I've chosen plants that are can handle hard water and (kind of) found in African rift lakes, i.e. I guess that's why they also use decalcification. I'm not worried about algae, in fact I rather have some than none at all since most of the fish eat it. Which is why I would like to increase the light strength but if I do the plants look bad.

So the question is, at the low level I inject Co2, does it actually make enough difference to be worth doing?
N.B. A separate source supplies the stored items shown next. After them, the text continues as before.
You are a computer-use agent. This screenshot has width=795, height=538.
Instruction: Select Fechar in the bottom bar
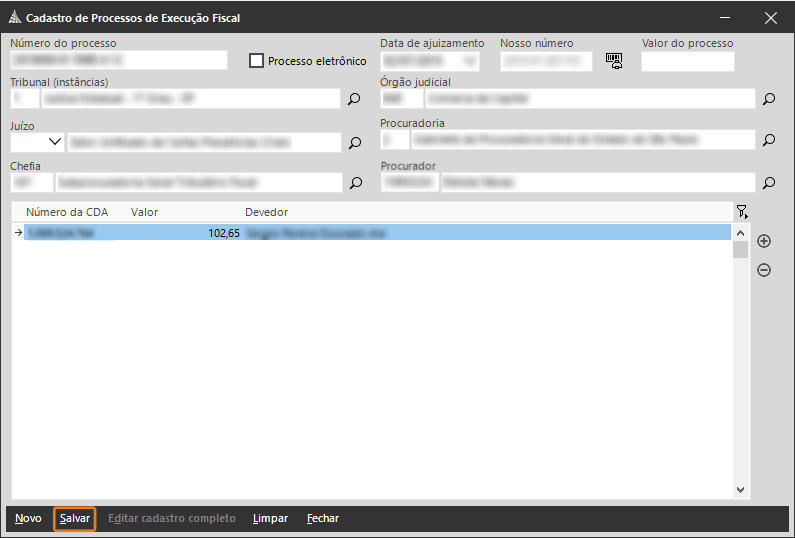pyautogui.click(x=322, y=519)
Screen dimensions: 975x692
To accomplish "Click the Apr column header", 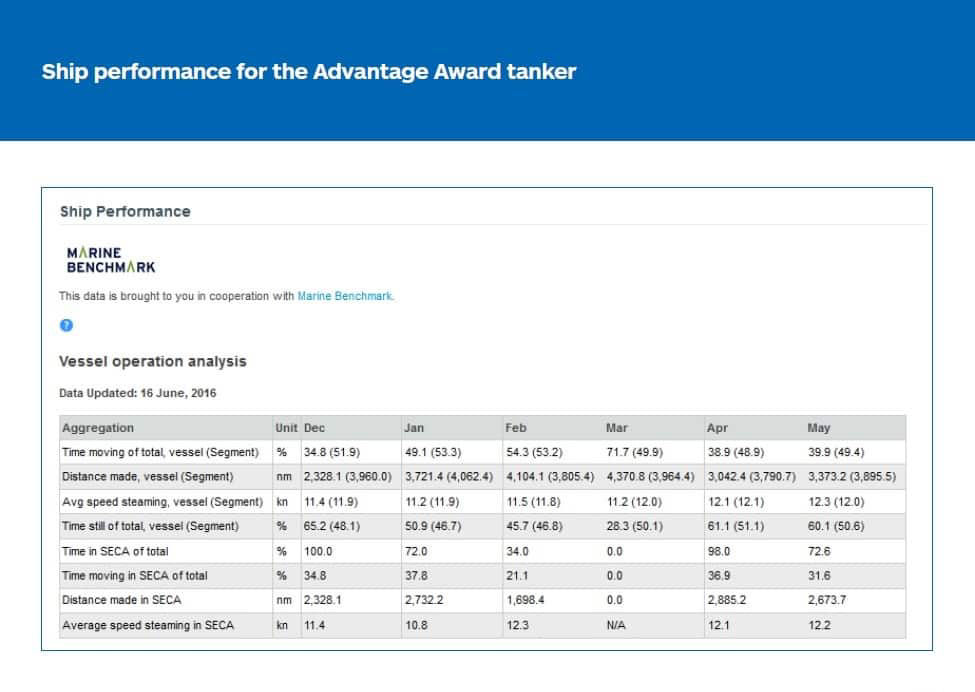I will coord(717,428).
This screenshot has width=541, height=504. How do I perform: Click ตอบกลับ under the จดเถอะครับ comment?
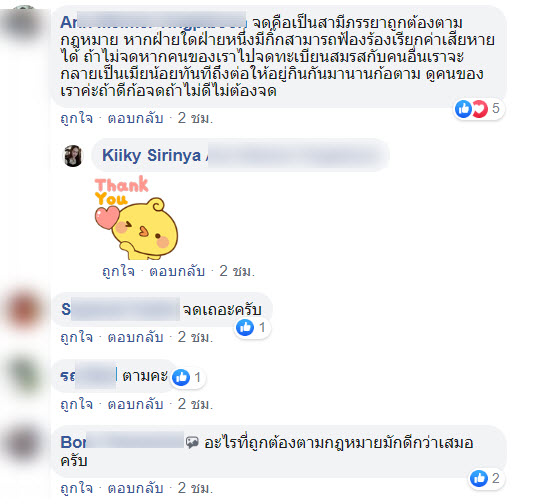coord(135,337)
Will it prevent decalcification or a pointless waste of Co2?

Tank details:

- Total volume 450L inc sump
- Sump with floating plants to remove nitrates (used floating as it doesn't need co2 in the water)
- Pump + Powerheads giving over 10x turnover.
- Chemical filtration with carbon, phosphate remover and purigen
- 100% RO water using Rift Lake Salt mix.

PH before CO2: 8.3
PH after adding CO2: 7.8
kh: 11
Alkalinity: 200ppm
Temp: 25c
Nitrate: 8ppm
Nitrite: 0
Ammonia: 0
Phosphate: 0.10

Plants:
- Aponogeton crispus
- Nymphaea lotus
- Cyperus helferi
- Cladophora Sp (Marimo Moss)
- Vesicularia ferriei 'Weeping' (but seems to be disintegrating)


----------



## Alexander (4 Oct 2013)

as experiment, why not trying?


----------



## bjorn (4 Oct 2013)

I've got it running at the moment, but not sure how to tell if it makes any difference, i guess i could crank up the light and see what happens.


----------



## Alexander (4 Oct 2013)

Right.
Recently I watched an old BBC movie about Tanganyika fish and they perfectly displayed how fish is grazing on the algae fields. In worst case you will have at least something to feed your fish . BTW, you didn't mention the fish you are to keep in your tank. In case of a good school, fish may produce enough CO2 for your plants to abandon decalcification, so there would be no need for injections.


----------



## dw1305 (4 Oct 2013)

Hi all,
I wouldn't use CO2, the water in Lake Tanganyika is more like the sea than most other fresh water on the planet, mainly because it has been a lake for 30,000,000 years. All the plants that grow in very carbonate rich lakes will naturally use carbonates in the water (because of HCO3- ~CO2 equilibrium), be calcified, and a lot of them (_Chara_ etc) will actually use it for structural support like marine coralline algae would.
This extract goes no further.